Nunca pidió nada. Y dio todo lo que tuvo. El resto, como diría Einstein, son
detalles.
Finalmente,
llega un momento en el que tu generación no es la que crece, es la siguiente la
que lo está haciendo. Y esos mundos que antes en parte te pertenecían y que en
parte volaban más allá de ti, son ahora paisajes y promesas nacientes que
compartir. Mirar de nuevo, mirar con otros ojos limpios, recuperar emociones y
descubrir nuevos misterios ante los que maravillarse. Toda esa felicidad se la
debemos a nuestros hijos. A mi hija.
Fig. 5 Un firmamento por descubrir.

**INSTRUCCIONES**
A: Vuelve a escribir el fragmento de la página comprendido entre "Nunca pidió nada." y "hijos. A mi hija.", ambos incluidos.
B: Enumera, sin repetirlos y en orden de aparición, todos los verbos en infinitivo que figuran en la página.

**SEGMENTO DE DATOS**
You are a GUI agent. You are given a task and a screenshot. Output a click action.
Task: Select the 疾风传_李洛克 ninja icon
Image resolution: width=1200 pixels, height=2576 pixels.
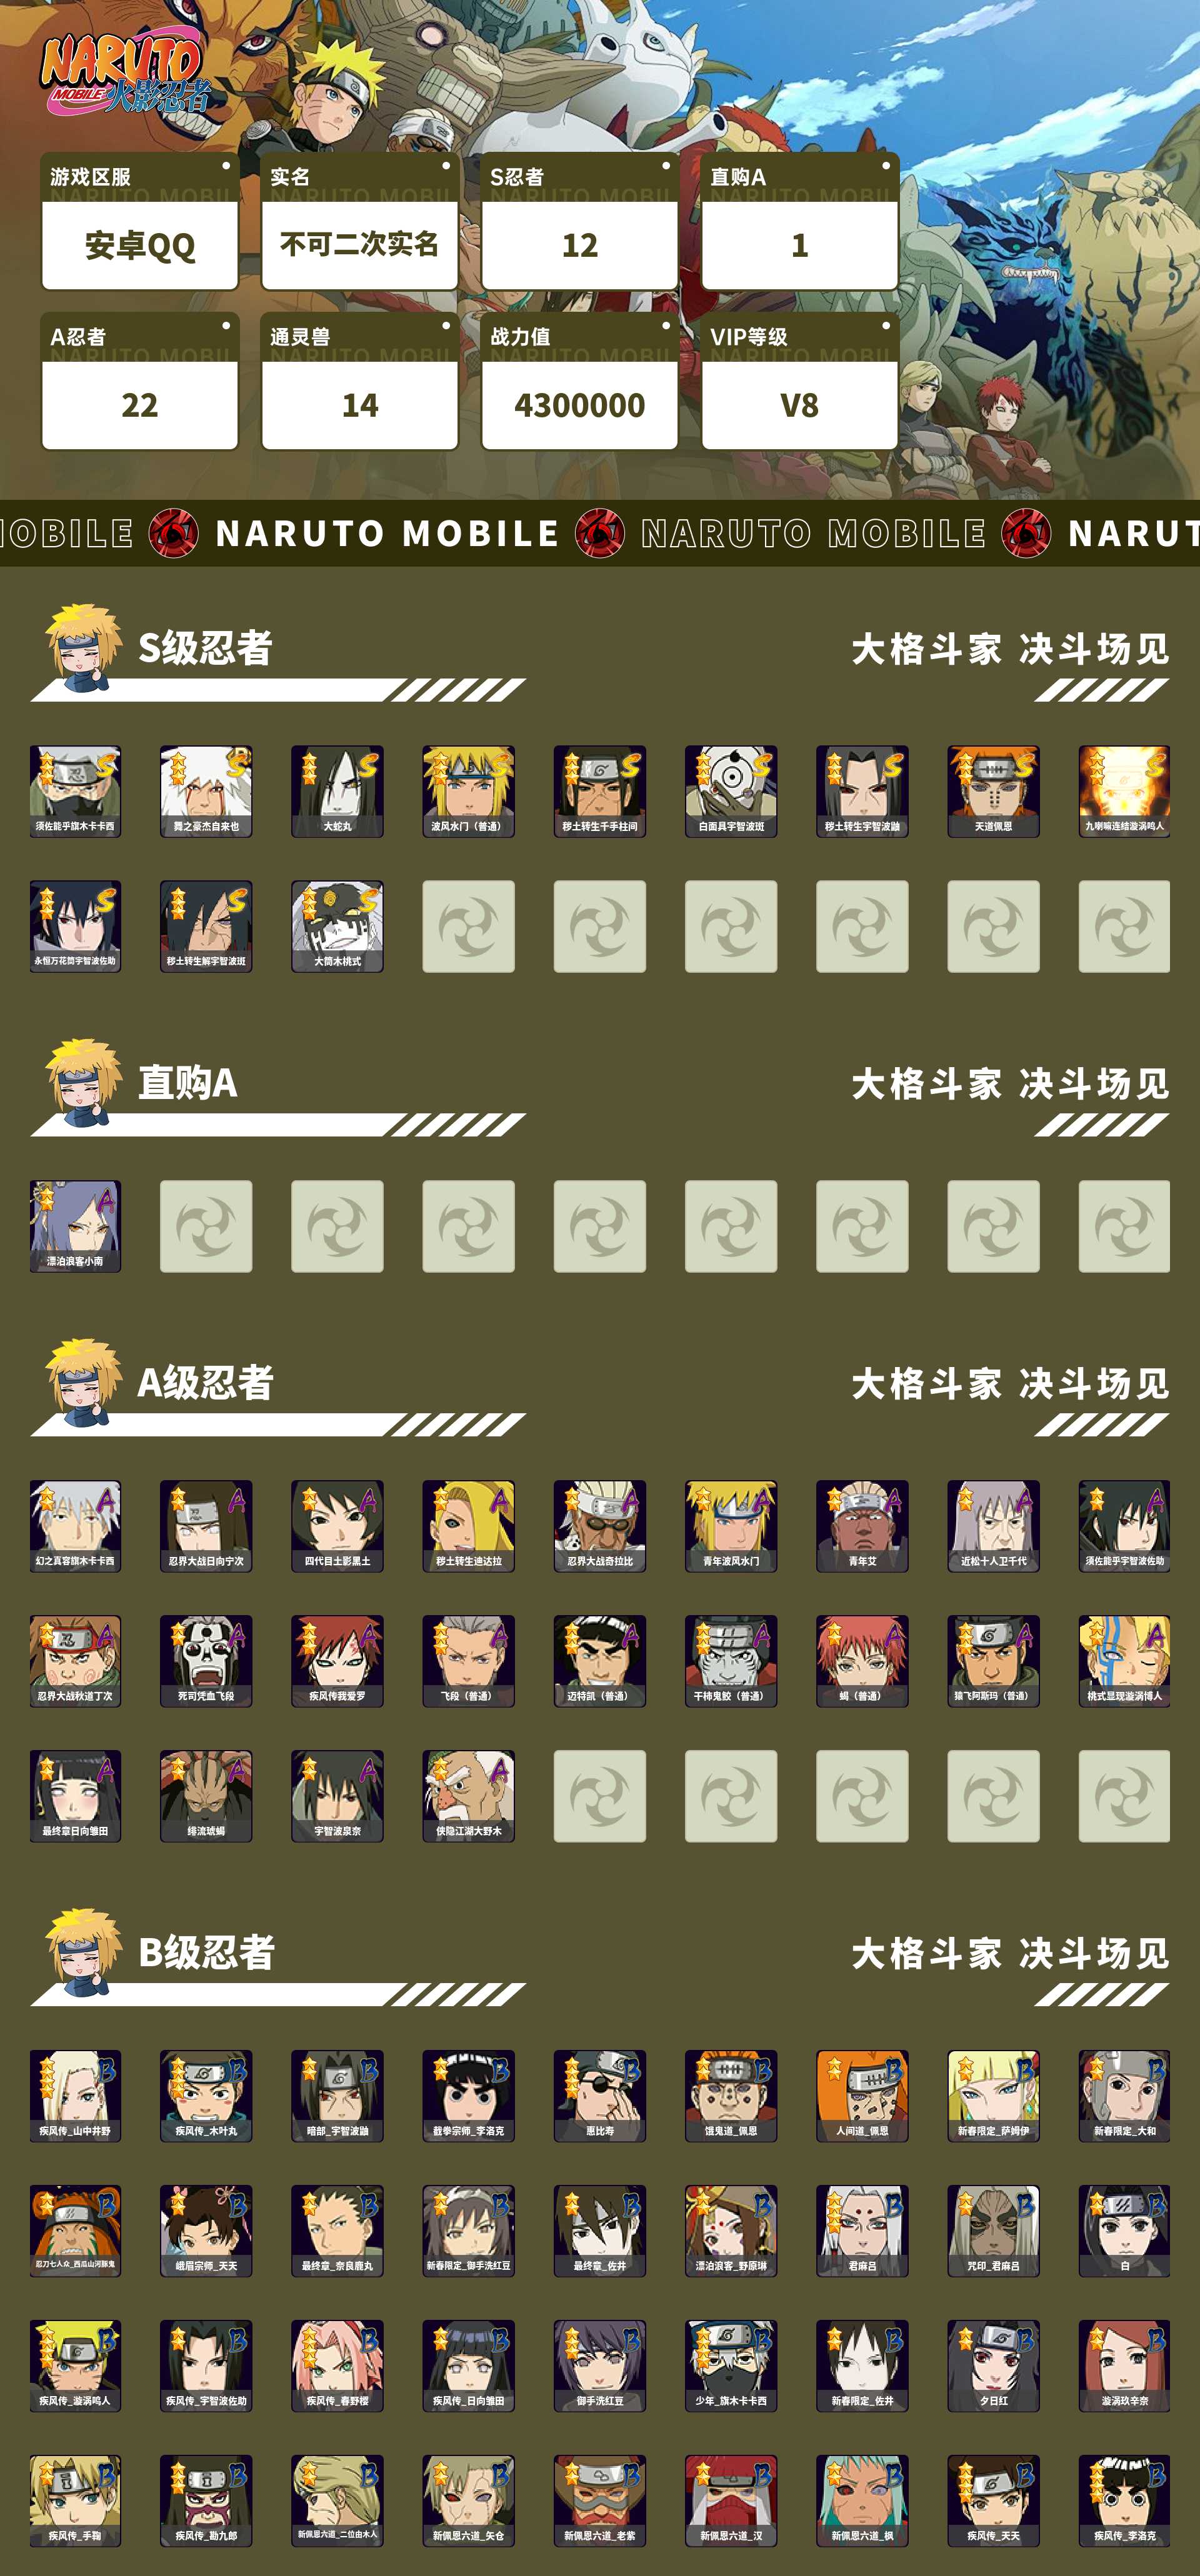tap(1124, 2500)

**RESPUESTAS**
A:
Nunca pidió nada. Y dio todo lo que tuvo. El resto, como diría Einstein, son
detalles.
Finalmente,
llega un momento en el que tu generación no es la que crece, es la siguiente la
que lo está haciendo. Y esos mundos que antes en parte te pertenecían y que en
parte volaban más allá de ti, son ahora paisajes y promesas nacientes que
compartir. Mirar de nuevo, mirar con otros ojos limpios, recuperar emociones y
descubrir nuevos misterios ante los que maravillarse. Toda esa felicidad se la
debemos a nuestros hijos. A mi hija.

B: compartir, mirar, recuperar, descubrir, maravillarse